Message-ID: <1992Jul31.160209.26718@mp.cs.niu.edu>
Organization: Northern Illinois University
References: <1992Jul28.194953.7337@puma.ATL.GE.COM> <1992Jul29.165648.1525@mp.cs.niu.edu> <1992Jul30.152320.2247@puma.ATL.GE.COM>
Date: Fri, 31 Jul 1992 16:02:09 GMT
Lines: 164

In article <1992Jul30.152320.2247@puma.ATL.GE.COM> ljones@andrew.ATL.GE.COM (LeRoy E Jones) writes:
>In article <1992Jul29.165648.1525@mp.cs.niu.edu> rickert@mp.cs.niu.edu (Neil Rickert) writes:
>>In article <1992Jul28.194953.7337@puma.ATL.GE.COM> ljones@andrew.ATL.GE.COM (LeRoy E Jones) writes:

>>>Even if we use the word accretion, there still is a store operation to hold
>>>the new information.
>>
>>  Except that (a) there is no control over the accretion, so it is hardly
>>		  an operation,
>>	      (b) the actual information that is recorded might be very
>>		  different from what you think is recorded.
>
>I know that you mentioned the deliberate avoidance of defining roles of the
>conscious vs. unconscious mind, but I think I need to slightly touch it or 
>concede the point.

  What would be so bad about conceding the point :-)

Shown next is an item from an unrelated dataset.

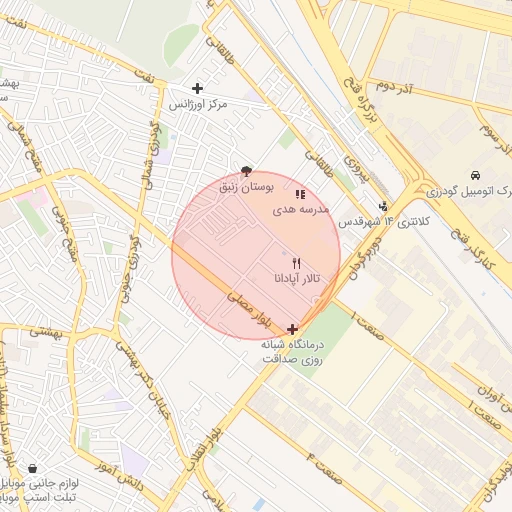Click the green park beside صنعت ۱
The width and height of the screenshot is (512, 512).
325,337
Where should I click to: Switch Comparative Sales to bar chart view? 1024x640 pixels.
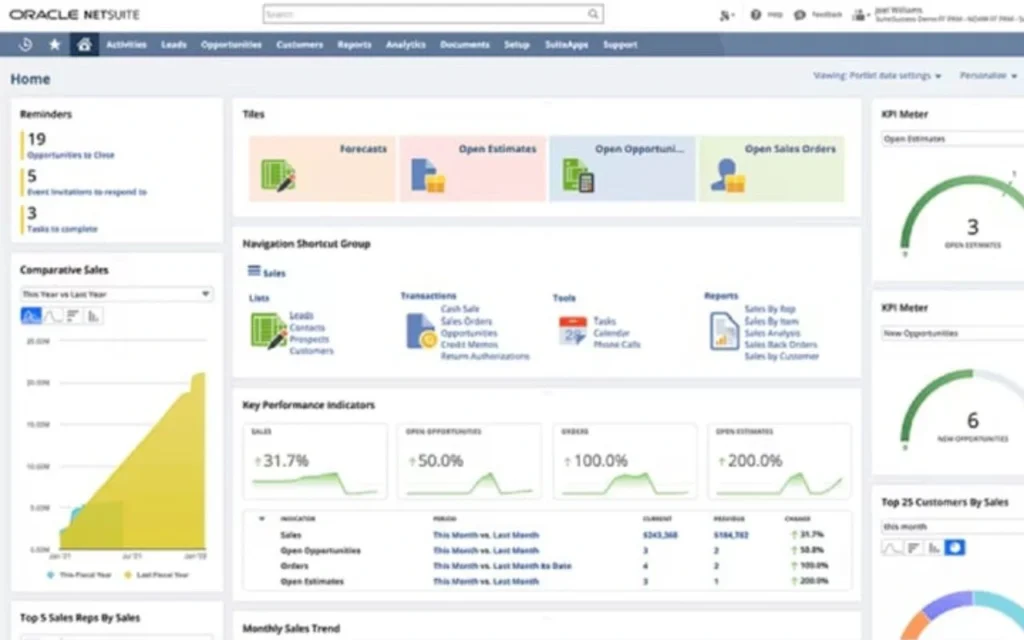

>                   Can't the conscious decision to attempt to remember 
>something, and the success of that attempt be considered an operation?

  But how exactly do you implement this decision to attempt to remember?
The usual method is for you to try to retain the information in your
conscious thoughts for as long as possible.  This is highly consistent
with the idea that learning is an accretion process, and that by keeping
the information in your thoughts you are lengthening the time over which
the accretion occurs.  Or perhaps you use one of these memory aid
techniques where you convert the information into a rhyme or a story or
a set of associations.  If so, you are acting so that the type of
information accreted into memory will be easier to make the inferences
from to recover what you wish to remember.

>>                           If you were designing an information system,
>>you would certainly try to organize the information.  But evolution does
>>not work that way.

>Just because you and I can't fully describe this information organization
>doesn't mean that it isn't organized.

  Agreed.  And I didn't mean to imply that there was no organization -
only that the type of organization was not likely to be anything similar
to the kind of structured ways we organize information in computer
systems.

>                                      And in your evolution example, we
>don't need to design it to be suitably extended from the onset. Think of
>software and the way it is often extended. A version is developed, and as
>user demands increase, the software is extended and evolves. Some new features
>don't mesh well with the old representations, so (in poor software engineering)
>new ones are formed, and translations are established. Eventually, new
>representations are formed which can accomodate the information in older
>representations, the translations are made and stored, and the older
>representations die out.

  Yes, but there are big differences.  In software an older representation
may die out.  In evolution, a whole species dies out.  In software you
can dump one approach and use your experience to develop a better
approach.  In evolution there is no memory of failed species.  If an
approach dies out with an extinction, its replacement must start out as
something very simple and evolve.  It cannot appear fullgrown based on
the experience of the failed species.

>>  Let me make an analogy.  From time to time you take your automobile
>>in for a tune up.
>>...
>>                                     Is it correct to say that what the
>>mechanic is doing is storing information in your automobile?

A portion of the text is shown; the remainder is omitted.